* Aim: Format the data below as a numbered list, leaving out any blank lines.

* Given information:
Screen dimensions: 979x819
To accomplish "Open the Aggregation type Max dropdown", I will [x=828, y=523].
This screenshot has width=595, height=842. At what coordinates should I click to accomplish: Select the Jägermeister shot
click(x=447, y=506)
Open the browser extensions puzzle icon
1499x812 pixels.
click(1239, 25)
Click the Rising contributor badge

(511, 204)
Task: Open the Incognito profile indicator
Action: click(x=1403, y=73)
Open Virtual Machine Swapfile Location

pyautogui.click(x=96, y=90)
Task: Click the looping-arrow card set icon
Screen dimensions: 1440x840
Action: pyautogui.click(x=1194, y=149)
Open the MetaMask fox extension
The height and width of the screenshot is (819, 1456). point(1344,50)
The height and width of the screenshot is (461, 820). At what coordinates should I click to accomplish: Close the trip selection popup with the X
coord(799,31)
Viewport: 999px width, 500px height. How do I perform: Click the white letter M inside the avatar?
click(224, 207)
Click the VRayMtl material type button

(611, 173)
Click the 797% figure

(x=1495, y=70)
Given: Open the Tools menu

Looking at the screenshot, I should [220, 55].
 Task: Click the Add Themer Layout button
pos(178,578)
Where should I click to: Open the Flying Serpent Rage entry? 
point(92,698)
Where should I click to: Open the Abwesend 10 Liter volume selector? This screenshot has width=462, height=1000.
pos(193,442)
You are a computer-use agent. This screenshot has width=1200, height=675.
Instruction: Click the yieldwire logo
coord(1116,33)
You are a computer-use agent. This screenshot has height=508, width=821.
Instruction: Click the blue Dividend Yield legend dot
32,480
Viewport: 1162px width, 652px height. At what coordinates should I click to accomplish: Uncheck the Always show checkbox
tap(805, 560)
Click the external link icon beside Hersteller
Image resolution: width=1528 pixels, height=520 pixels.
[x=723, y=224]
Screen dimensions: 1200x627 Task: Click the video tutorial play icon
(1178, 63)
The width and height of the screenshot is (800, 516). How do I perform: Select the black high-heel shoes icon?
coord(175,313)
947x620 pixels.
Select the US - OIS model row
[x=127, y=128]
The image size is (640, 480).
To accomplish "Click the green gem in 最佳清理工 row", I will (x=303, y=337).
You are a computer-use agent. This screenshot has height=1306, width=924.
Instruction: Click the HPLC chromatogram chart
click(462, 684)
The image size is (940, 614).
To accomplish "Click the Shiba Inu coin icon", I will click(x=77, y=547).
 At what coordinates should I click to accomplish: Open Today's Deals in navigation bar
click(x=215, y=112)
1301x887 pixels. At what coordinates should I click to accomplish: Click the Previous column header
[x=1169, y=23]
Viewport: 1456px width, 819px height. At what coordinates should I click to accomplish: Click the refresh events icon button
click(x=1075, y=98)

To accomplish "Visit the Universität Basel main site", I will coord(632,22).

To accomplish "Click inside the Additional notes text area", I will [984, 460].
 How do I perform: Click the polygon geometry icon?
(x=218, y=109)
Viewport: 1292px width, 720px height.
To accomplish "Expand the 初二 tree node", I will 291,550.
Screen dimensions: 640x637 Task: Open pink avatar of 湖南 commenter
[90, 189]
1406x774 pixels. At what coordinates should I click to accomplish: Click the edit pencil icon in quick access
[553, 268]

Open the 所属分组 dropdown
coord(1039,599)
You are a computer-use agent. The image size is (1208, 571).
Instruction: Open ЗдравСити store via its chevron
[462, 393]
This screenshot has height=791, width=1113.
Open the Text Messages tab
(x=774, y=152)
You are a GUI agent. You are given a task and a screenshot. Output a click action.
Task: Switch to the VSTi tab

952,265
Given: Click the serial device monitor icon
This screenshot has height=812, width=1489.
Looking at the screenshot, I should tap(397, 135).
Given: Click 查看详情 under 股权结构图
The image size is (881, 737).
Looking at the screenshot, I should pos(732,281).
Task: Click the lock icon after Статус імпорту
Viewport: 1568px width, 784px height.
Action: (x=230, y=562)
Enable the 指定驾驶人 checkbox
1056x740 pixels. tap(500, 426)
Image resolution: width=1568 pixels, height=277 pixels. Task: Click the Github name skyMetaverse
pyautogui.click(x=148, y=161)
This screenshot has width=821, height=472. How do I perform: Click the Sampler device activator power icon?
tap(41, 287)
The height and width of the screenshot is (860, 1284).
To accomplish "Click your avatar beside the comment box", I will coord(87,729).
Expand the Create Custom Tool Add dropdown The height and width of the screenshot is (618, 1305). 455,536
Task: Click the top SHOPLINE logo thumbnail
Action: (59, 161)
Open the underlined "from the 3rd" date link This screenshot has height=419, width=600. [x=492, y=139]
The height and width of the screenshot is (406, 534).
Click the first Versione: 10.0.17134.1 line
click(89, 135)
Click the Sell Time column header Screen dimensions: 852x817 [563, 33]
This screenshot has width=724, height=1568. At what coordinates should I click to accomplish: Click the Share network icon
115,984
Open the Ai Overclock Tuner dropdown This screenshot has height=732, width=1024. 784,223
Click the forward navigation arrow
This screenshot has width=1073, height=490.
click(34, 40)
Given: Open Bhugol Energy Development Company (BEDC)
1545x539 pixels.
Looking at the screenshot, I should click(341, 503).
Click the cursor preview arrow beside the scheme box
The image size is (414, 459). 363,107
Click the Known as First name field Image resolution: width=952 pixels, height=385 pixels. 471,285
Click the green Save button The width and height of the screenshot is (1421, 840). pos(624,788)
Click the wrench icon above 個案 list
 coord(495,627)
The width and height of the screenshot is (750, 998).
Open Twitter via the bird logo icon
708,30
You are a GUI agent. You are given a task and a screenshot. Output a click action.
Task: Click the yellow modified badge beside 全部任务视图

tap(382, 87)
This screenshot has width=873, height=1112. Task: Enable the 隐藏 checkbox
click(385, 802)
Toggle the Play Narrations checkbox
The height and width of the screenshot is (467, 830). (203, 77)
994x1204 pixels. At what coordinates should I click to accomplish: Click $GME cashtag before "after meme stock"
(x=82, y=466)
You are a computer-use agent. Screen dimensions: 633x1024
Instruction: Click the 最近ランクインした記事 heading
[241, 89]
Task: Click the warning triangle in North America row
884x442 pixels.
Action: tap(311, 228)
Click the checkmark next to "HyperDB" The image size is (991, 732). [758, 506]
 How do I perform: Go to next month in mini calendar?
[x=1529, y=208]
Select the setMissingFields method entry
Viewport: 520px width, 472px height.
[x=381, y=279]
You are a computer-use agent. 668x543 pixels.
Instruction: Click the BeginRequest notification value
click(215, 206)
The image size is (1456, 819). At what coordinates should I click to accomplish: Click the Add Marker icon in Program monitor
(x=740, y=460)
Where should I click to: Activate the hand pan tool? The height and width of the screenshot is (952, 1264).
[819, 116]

* Complete answer:
1. Screen dimensions: 979x819
2. To accomplish "Open the Aggregation type Max dropdown", I will [x=828, y=523].
3. This screenshot has width=595, height=842. At what coordinates should I click to accomplish: Select the Jägermeister shot
4. click(x=447, y=506)
5. Open the browser extensions puzzle icon
6. 1499x812 pixels.
7. click(1239, 25)
8. Click the Rising contributor badge
9. (511, 204)
10. Task: Open the Incognito profile indicator
11. Action: click(x=1403, y=73)
12. Open Virtual Machine Swapfile Location
13. pyautogui.click(x=96, y=90)
14. Task: Click the looping-arrow card set icon
15. Screen dimensions: 1440x840
16. Action: pyautogui.click(x=1194, y=149)
17. Open the MetaMask fox extension
18. The height and width of the screenshot is (819, 1456). point(1344,50)
19. The height and width of the screenshot is (461, 820). At what coordinates should I click to accomplish: Close the trip selection popup with the X
20. coord(799,31)
21. Viewport: 999px width, 500px height. How do I perform: Click the white letter M inside the avatar?
22. click(224, 207)
23. Click the VRayMtl material type button
24. (611, 173)
25. Click the 797% figure
26. (x=1495, y=70)
27. Given: Open the Tools menu
28. Looking at the screenshot, I should [220, 55].
29.  Task: Click the Add Themer Layout button
30. pos(178,578)
31. Where should I click to: Open the Flying Serpent Rage entry? 
32. point(92,698)
33. Where should I click to: Open the Abwesend 10 Liter volume selector? This screenshot has width=462, height=1000.
34. pos(193,442)
35. You are a computer-use agent. This screenshot has width=1200, height=675.
36. Instruction: Click the yieldwire logo
37. coord(1116,33)
38. You are a computer-use agent. This screenshot has height=508, width=821.
39. Instruction: Click the blue Dividend Yield legend dot
40. 32,480
41. Viewport: 1162px width, 652px height. At what coordinates should I click to accomplish: Uncheck the Always show checkbox
42. tap(805, 560)
43. Click the external link icon beside Hersteller
44. Image resolution: width=1528 pixels, height=520 pixels.
45. [x=723, y=224]
46. Screen dimensions: 1200x627 Task: Click the video tutorial play icon
47. (1178, 63)
48. The width and height of the screenshot is (800, 516). How do I perform: Select the black high-heel shoes icon?
49. coord(175,313)
50. 947x620 pixels.
51. Select the US - OIS model row
52. [x=127, y=128]
53. The image size is (640, 480).
54. To accomplish "Click the green gem in 最佳清理工 row", I will (x=303, y=337).
55. You are a computer-use agent. This screenshot has height=1306, width=924.
56. Instruction: Click the HPLC chromatogram chart
57. click(462, 684)
58. The image size is (940, 614).
59. To accomplish "Click the Shiba Inu coin icon", I will click(x=77, y=547).
60.  At what coordinates should I click to accomplish: Open Today's Deals in navigation bar
61. click(x=215, y=112)
62. 1301x887 pixels. At what coordinates should I click to accomplish: Click the Previous column header
63. [x=1169, y=23]
64. Viewport: 1456px width, 819px height. At what coordinates should I click to accomplish: Click the refresh events icon button
65. click(x=1075, y=98)
66. To accomplish "Visit the Universität Basel main site", I will coord(632,22).
67. To accomplish "Click inside the Additional notes text area", I will [984, 460].
68.  How do I perform: Click the polygon geometry icon?
69. (x=218, y=109)
70. Viewport: 1292px width, 720px height.
71. To accomplish "Expand the 初二 tree node", I will 291,550.
72. Screen dimensions: 640x637 Task: Open pink avatar of 湖南 commenter
73. [90, 189]
74. 1406x774 pixels. At what coordinates should I click to accomplish: Click the edit pencil icon in quick access
75. [553, 268]
76. Open the 所属分组 dropdown
77. coord(1039,599)
78. You are a computer-use agent. The image size is (1208, 571).
79. Instruction: Open ЗдравСити store via its chevron
80. [462, 393]
81. This screenshot has height=791, width=1113.
82. Open the Text Messages tab
83. (x=774, y=152)
84. You are a GUI agent. You are given a task and a screenshot. Output a click action.
85. Task: Switch to the VSTi tab
86. 952,265
87. Given: Click the serial device monitor icon
88. This screenshot has height=812, width=1489.
89. Looking at the screenshot, I should tap(397, 135).
90. Given: Click 查看详情 under 股权结构图
91. The image size is (881, 737).
92. Looking at the screenshot, I should pos(732,281).
93. Task: Click the lock icon after Статус імпорту
94. Viewport: 1568px width, 784px height.
95. Action: (x=230, y=562)
96. Enable the 指定驾驶人 checkbox
97. 1056x740 pixels. tap(500, 426)
98. Image resolution: width=1568 pixels, height=277 pixels. Task: Click the Github name skyMetaverse
99. pyautogui.click(x=148, y=161)
100. This screenshot has width=821, height=472. How do I perform: Click the Sampler device activator power icon?
101. tap(41, 287)
102. The height and width of the screenshot is (860, 1284).
103. To accomplish "Click your avatar beside the comment box", I will coord(87,729).
104. Expand the Create Custom Tool Add dropdown The height and width of the screenshot is (618, 1305). 455,536
105. Task: Click the top SHOPLINE logo thumbnail
106. Action: (59, 161)
107. Open the underlined "from the 3rd" date link This screenshot has height=419, width=600. [x=492, y=139]
108. The height and width of the screenshot is (406, 534).
109. Click the first Versione: 10.0.17134.1 line
110. click(89, 135)
111. Click the Sell Time column header Screen dimensions: 852x817 [563, 33]
112. This screenshot has width=724, height=1568. At what coordinates should I click to accomplish: Click the Share network icon
113. 115,984
114. Open the Ai Overclock Tuner dropdown This screenshot has height=732, width=1024. 784,223
115. Click the forward navigation arrow
116. This screenshot has width=1073, height=490.
117. click(34, 40)
118. Given: Open Bhugol Energy Development Company (BEDC)
119. 1545x539 pixels.
120. Looking at the screenshot, I should click(341, 503).
121. Click the cursor preview arrow beside the scheme box
122. The image size is (414, 459). 363,107
123. Click the Known as First name field Image resolution: width=952 pixels, height=385 pixels. 471,285
124. Click the green Save button The width and height of the screenshot is (1421, 840). pos(624,788)
125. Click the wrench icon above 個案 list
126.  coord(495,627)
127. The width and height of the screenshot is (750, 998).
128. Open Twitter via the bird logo icon
129. 708,30
130. You are a GUI agent. You are given a task and a screenshot. Output a click action.
131. Task: Click the yellow modified badge beside 全部任务视图
132. tap(382, 87)
133. This screenshot has width=873, height=1112. Task: Enable the 隐藏 checkbox
134. click(385, 802)
135. Toggle the Play Narrations checkbox
136. The height and width of the screenshot is (467, 830). (203, 77)
137. 994x1204 pixels. At what coordinates should I click to accomplish: Click $GME cashtag before "after meme stock"
138. (x=82, y=466)
139. You are a computer-use agent. Screen dimensions: 633x1024
140. Instruction: Click the 最近ランクインした記事 heading
141. [241, 89]
142. Task: Click the warning triangle in North America row
143. 884x442 pixels.
144. Action: tap(311, 228)
145. Click the checkmark next to "HyperDB" The image size is (991, 732). [758, 506]
146.  How do I perform: Go to next month in mini calendar?
147. [x=1529, y=208]
148. Select the setMissingFields method entry
149. Viewport: 520px width, 472px height.
150. [x=381, y=279]
151. You are a computer-use agent. 668x543 pixels.
152. Instruction: Click the BeginRequest notification value
153. click(215, 206)
154. The image size is (1456, 819). At what coordinates should I click to accomplish: Click the Add Marker icon in Program monitor
155. (x=740, y=460)
156. Where should I click to: Activate the hand pan tool? The height and width of the screenshot is (952, 1264).
157. [819, 116]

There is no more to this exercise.